I think that’s good advice. And actually I think it’s good in its way that LAC sets out its philosophy so starkly so its employees can see how it diverges from their philosophies. They are clearly saying to their librarians “We don’t trust you. You are our enemy.” Having such a clear enemy makes some things easier. You know who you should pull your support from. The problem however is that LAC isn’t just some company making widgets or apps. It’s supposed to be preserving and organizing the citizenry’s information for use, and it’s not like the librarians who have been made enemy of their institution can just start up another one.

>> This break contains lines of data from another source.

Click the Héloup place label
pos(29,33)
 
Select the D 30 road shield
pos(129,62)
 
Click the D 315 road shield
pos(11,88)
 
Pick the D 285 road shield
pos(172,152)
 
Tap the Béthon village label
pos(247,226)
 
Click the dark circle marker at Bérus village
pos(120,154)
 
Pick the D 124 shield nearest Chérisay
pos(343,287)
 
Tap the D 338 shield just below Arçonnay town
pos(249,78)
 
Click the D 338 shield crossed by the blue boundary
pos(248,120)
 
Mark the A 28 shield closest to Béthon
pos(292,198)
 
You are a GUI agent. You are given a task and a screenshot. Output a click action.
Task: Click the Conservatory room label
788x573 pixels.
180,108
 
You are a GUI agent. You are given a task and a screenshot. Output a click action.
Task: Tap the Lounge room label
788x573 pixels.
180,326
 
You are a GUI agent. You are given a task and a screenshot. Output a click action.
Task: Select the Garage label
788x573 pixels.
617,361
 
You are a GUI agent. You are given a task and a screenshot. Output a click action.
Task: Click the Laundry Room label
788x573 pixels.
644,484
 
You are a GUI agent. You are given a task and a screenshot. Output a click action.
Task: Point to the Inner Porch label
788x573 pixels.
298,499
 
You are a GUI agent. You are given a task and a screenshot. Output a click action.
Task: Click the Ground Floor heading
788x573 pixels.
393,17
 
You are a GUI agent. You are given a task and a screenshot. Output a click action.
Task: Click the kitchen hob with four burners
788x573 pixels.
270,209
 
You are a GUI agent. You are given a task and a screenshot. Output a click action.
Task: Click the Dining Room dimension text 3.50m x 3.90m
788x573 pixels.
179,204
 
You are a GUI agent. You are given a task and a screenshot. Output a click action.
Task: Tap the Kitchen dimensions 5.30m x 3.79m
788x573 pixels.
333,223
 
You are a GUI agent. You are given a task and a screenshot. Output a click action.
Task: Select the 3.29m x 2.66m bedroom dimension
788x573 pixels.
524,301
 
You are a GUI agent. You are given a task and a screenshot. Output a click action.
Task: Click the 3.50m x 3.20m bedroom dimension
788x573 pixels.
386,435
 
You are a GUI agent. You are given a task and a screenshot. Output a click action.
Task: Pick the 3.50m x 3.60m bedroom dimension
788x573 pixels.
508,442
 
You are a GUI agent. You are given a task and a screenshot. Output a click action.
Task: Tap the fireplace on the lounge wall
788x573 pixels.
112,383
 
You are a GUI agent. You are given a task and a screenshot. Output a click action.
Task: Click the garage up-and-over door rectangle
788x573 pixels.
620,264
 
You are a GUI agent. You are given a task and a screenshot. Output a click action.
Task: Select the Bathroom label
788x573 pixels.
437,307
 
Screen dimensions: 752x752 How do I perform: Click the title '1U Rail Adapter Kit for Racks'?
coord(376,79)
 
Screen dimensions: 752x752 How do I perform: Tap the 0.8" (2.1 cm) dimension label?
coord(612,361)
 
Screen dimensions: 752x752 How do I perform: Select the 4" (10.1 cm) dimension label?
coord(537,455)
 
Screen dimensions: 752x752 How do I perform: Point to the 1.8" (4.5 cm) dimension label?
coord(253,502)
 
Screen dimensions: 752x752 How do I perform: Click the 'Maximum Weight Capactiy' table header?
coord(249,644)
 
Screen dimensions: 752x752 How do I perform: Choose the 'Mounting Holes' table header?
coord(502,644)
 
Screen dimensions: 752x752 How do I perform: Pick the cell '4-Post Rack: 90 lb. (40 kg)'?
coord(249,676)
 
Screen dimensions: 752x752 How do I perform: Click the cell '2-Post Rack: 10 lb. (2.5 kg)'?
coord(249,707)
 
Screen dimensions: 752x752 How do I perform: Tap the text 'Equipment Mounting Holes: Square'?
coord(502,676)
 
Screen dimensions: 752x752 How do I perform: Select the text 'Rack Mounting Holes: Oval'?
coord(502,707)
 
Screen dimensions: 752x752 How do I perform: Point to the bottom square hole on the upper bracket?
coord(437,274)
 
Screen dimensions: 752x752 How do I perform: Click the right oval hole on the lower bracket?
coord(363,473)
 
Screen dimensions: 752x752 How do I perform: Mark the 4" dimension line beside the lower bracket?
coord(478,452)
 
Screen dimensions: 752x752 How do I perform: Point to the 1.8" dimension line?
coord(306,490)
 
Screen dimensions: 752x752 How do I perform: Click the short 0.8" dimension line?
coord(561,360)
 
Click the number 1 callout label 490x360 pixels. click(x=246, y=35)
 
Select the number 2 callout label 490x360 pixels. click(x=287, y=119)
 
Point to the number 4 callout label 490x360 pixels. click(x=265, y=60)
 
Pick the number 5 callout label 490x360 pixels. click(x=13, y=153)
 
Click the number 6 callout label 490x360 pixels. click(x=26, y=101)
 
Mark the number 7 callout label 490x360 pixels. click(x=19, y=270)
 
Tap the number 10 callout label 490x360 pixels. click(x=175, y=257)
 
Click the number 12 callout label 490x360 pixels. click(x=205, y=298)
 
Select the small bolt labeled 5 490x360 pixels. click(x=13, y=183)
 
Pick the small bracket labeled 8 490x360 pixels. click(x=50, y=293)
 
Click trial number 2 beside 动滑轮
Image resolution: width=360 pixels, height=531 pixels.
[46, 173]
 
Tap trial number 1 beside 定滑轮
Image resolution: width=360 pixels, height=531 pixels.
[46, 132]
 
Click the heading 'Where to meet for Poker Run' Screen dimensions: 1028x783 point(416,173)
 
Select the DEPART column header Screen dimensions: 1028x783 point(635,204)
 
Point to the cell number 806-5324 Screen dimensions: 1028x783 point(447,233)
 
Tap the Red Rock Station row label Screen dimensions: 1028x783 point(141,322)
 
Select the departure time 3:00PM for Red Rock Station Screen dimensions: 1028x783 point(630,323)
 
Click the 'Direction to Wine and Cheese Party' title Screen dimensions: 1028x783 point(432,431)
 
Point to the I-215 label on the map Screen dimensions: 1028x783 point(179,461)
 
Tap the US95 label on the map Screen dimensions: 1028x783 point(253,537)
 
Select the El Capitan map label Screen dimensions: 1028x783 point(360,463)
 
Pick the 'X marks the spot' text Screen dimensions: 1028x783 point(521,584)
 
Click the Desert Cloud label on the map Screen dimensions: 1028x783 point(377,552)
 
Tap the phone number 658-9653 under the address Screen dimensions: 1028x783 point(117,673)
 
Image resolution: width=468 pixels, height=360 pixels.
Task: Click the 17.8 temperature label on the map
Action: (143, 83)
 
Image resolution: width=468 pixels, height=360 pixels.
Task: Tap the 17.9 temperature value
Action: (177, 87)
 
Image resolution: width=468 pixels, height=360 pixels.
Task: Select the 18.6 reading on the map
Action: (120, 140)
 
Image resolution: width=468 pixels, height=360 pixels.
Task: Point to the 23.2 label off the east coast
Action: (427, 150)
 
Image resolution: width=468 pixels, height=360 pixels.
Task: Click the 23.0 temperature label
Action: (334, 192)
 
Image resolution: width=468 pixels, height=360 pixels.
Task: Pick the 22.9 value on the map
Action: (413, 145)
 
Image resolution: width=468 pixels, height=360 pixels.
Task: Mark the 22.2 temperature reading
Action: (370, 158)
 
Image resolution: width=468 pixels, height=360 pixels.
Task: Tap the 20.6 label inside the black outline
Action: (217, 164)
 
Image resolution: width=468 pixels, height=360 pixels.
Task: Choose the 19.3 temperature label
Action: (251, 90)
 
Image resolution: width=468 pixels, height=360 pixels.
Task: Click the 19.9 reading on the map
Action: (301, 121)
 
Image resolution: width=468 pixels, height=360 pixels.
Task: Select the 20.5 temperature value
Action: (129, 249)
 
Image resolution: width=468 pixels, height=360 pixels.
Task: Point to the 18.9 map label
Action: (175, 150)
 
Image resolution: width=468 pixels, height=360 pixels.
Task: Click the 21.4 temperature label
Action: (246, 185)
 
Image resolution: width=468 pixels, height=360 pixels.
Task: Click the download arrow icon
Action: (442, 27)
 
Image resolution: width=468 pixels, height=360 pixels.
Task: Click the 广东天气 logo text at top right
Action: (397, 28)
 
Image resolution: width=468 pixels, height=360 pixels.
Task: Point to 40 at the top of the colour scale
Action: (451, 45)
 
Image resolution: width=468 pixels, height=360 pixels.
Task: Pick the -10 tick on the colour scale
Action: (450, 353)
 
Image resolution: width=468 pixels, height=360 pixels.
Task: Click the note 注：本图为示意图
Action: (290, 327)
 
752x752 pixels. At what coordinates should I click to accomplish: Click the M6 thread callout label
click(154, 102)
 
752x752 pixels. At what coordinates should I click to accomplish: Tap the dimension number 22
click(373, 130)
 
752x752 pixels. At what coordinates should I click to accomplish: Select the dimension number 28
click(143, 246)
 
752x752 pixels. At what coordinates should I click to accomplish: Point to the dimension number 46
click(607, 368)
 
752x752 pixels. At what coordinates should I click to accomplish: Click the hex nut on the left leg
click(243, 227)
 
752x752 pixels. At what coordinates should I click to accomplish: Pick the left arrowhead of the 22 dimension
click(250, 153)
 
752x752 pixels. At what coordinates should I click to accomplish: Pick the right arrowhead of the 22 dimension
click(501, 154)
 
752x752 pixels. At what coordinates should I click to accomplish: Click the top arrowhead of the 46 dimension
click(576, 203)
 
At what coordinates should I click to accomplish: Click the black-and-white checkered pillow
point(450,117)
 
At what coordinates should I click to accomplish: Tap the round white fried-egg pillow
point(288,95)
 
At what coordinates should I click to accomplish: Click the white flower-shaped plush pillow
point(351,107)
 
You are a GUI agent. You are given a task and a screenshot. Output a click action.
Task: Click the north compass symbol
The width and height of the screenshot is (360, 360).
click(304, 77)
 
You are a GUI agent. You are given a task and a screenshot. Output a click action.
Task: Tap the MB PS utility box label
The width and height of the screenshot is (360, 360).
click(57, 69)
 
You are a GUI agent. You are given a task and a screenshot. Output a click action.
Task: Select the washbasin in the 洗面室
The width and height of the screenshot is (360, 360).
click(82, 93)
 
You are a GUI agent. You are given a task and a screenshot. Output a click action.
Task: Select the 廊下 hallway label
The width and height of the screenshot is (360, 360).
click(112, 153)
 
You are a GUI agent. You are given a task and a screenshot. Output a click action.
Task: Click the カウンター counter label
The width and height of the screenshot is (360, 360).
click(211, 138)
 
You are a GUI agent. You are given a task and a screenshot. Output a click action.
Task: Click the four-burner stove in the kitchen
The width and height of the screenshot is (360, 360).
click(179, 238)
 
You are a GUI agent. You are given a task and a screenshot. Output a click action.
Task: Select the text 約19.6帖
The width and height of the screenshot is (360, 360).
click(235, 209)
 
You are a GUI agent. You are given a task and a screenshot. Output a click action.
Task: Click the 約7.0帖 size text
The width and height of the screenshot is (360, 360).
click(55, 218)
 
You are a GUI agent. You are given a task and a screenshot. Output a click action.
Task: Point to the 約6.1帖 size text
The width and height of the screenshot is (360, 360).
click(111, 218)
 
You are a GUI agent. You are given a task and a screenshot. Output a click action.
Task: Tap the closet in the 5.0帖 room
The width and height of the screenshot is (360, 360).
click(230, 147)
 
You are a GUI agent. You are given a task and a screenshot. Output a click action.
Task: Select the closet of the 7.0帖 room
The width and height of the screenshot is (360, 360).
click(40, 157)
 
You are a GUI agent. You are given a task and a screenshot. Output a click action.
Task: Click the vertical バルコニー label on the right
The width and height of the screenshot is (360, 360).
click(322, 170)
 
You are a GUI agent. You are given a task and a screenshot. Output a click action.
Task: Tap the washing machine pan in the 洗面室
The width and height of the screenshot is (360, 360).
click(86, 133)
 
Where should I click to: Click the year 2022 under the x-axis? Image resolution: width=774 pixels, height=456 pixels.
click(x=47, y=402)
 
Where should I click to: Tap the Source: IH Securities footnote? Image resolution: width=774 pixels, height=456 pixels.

Let’s just get this out there: I would hate to work at LAC. But we need a National Library. If this strangulation of its workers means that librarians dedicated to freedom of information and access for the citizens leave or get chilled out of proposing any ideas to talk about that is a huge fucking loss. The librarians shouldn’t have to leave because the government doesn’t understand what the job of a librarian is.

We need people to change this. Part of the job of being a librarian is to stand up for freedom of thought and expression. That has to apply within the National Library as well as in society in general. We have to make the rules at our National Library fit the job and its values. This should be a no-brainer for librarians. We should all be do our best to help people with their information needs, which might involve asking interesting difficult awkward questions. We aren’t supposed to be scared of ideas. That is part of my personal philosophy and something I believe makes me a good librarian.

This is not a very focused blogpost. Organizations I belong to are writing much more eloquent letters outlining the issues for a general public and other librarians. I don’t know what you should do. They probably will. I will link to them as they come up.

This is just a response. My response. (Not that of any employer of mine, past, present or future.)